- Your objective -
Write out, with no changes, every line starting at the one that contains "Given: Open the 公式 ribbon tab" and ending at the last line of the data below. Leave pictures out.

Saved data entries:
BEGIN

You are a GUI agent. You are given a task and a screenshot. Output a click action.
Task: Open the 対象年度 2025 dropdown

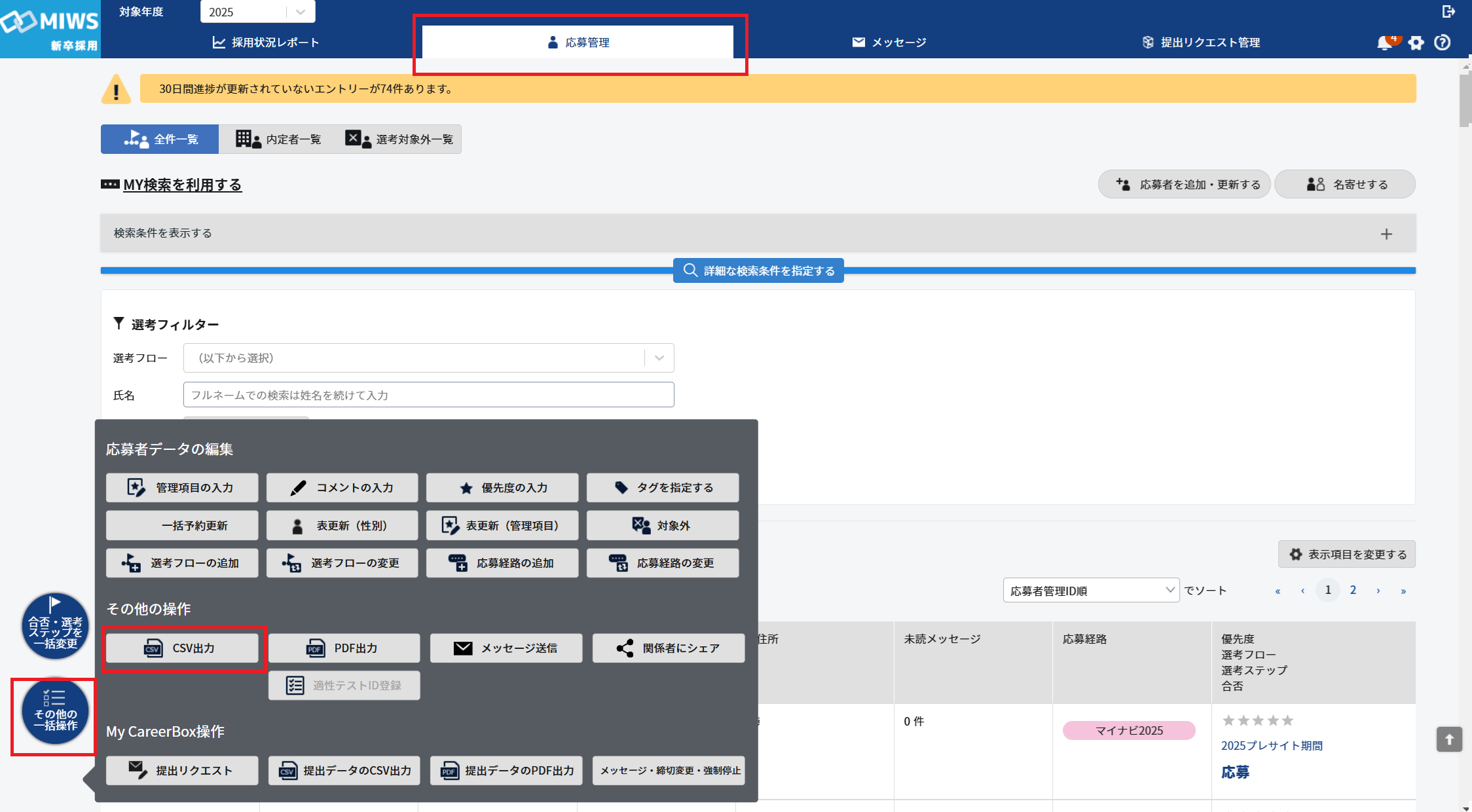[257, 12]
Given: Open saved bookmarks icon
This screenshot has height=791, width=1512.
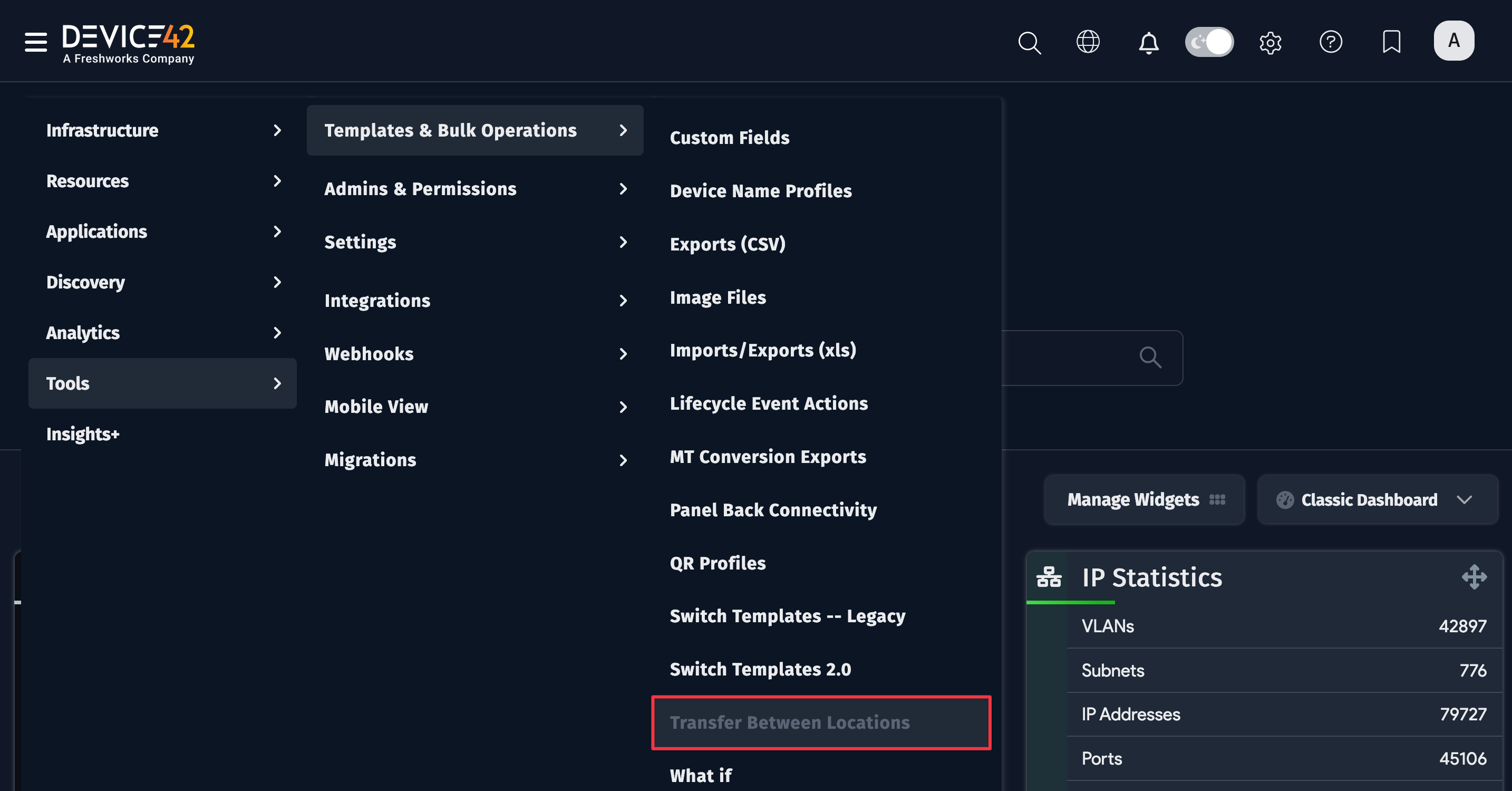Looking at the screenshot, I should point(1392,41).
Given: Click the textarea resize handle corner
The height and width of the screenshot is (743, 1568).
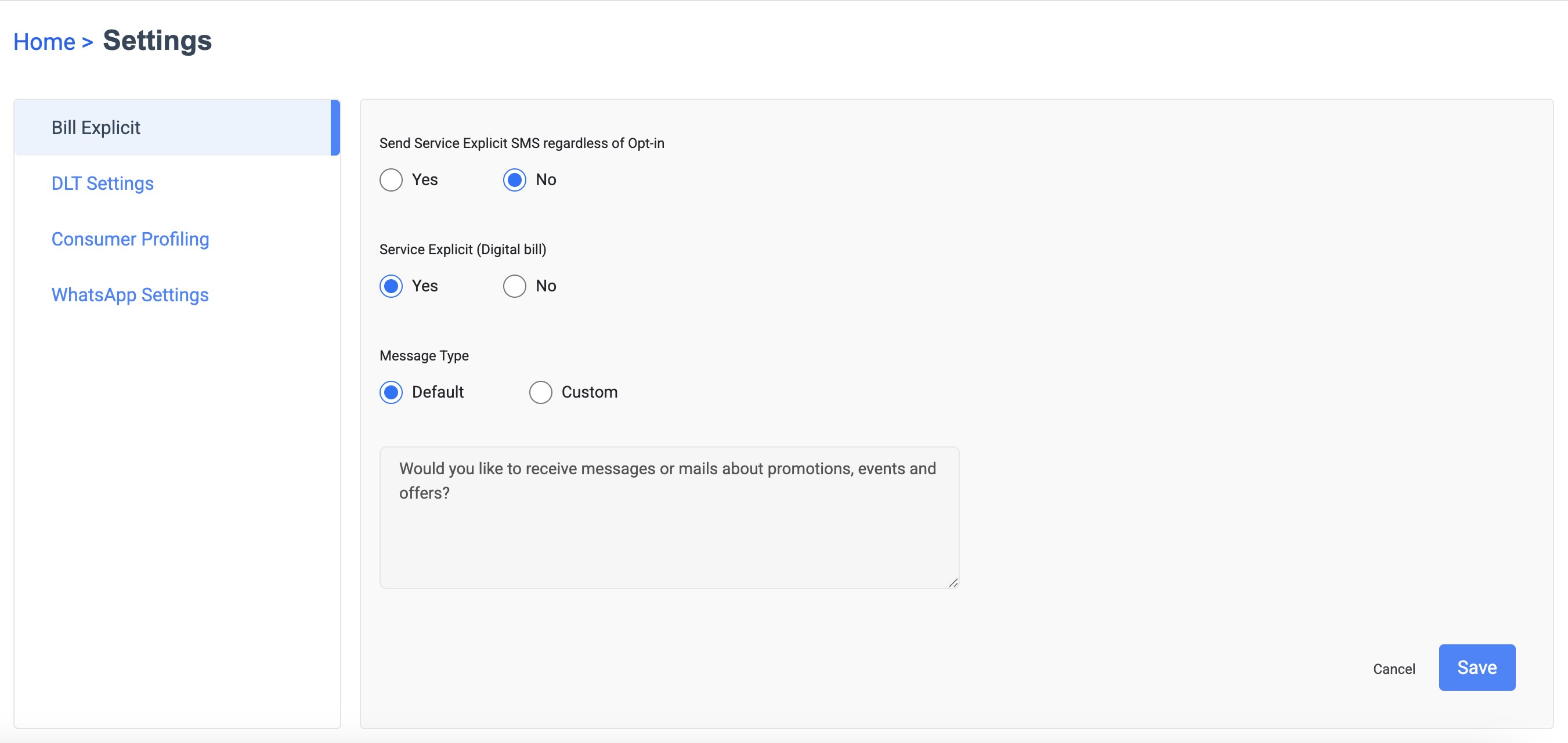Looking at the screenshot, I should (x=953, y=583).
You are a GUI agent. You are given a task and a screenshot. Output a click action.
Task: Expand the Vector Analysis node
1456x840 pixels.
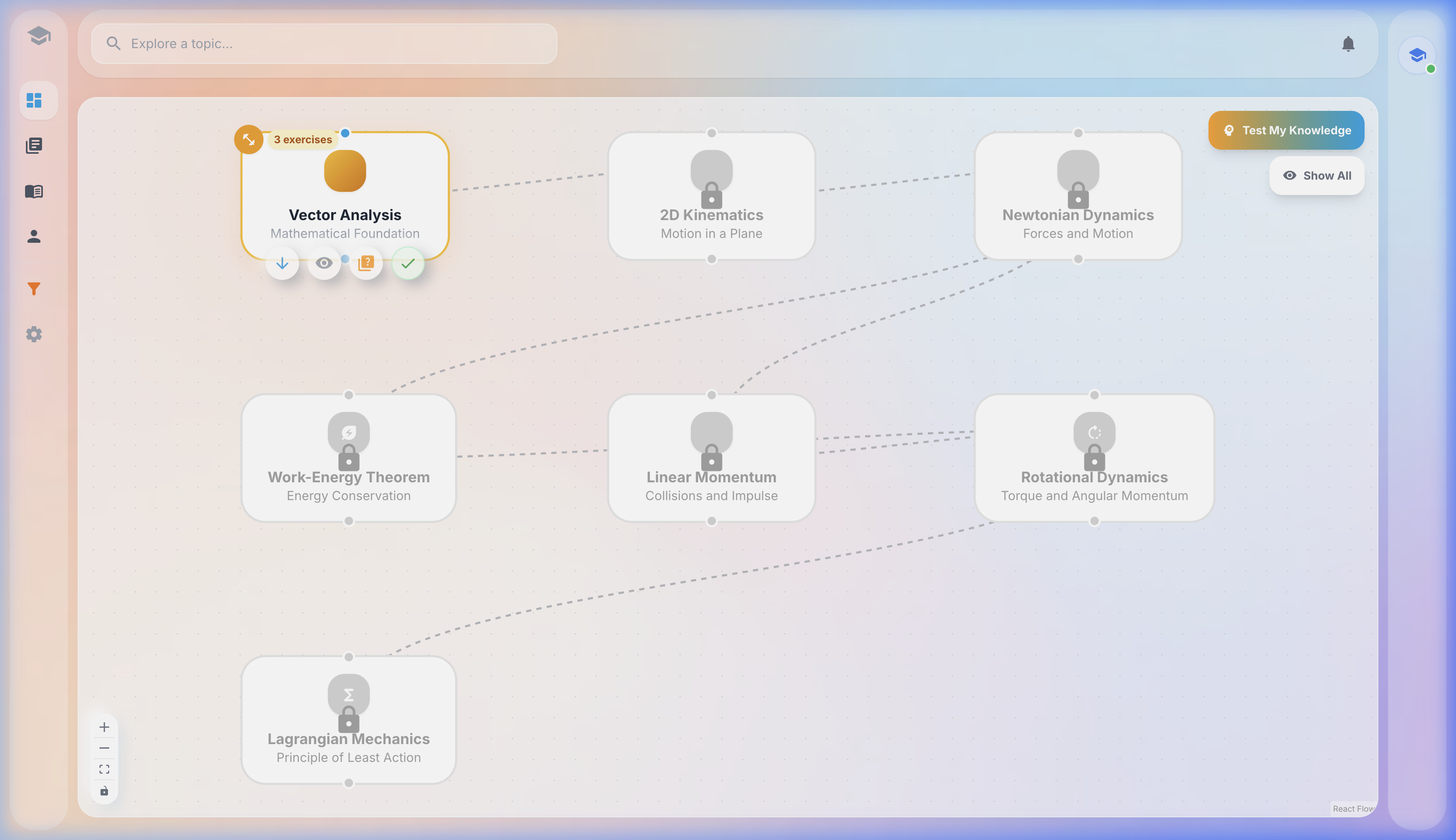[x=248, y=139]
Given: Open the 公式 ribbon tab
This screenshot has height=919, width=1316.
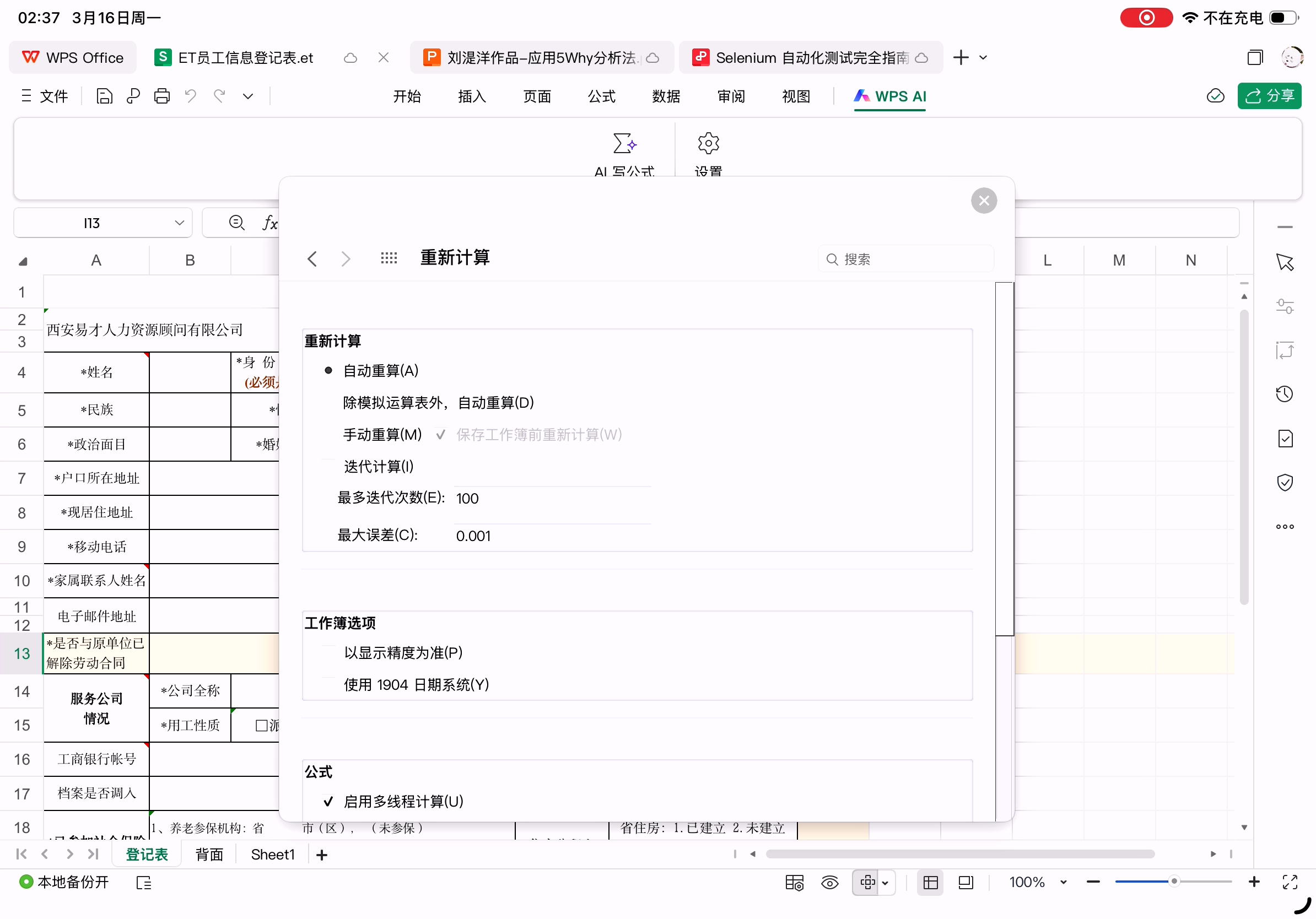Looking at the screenshot, I should (601, 96).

END

- Exercise solution -
Given: Open the 公式 ribbon tab
This screenshot has height=919, width=1316.
Looking at the screenshot, I should (601, 96).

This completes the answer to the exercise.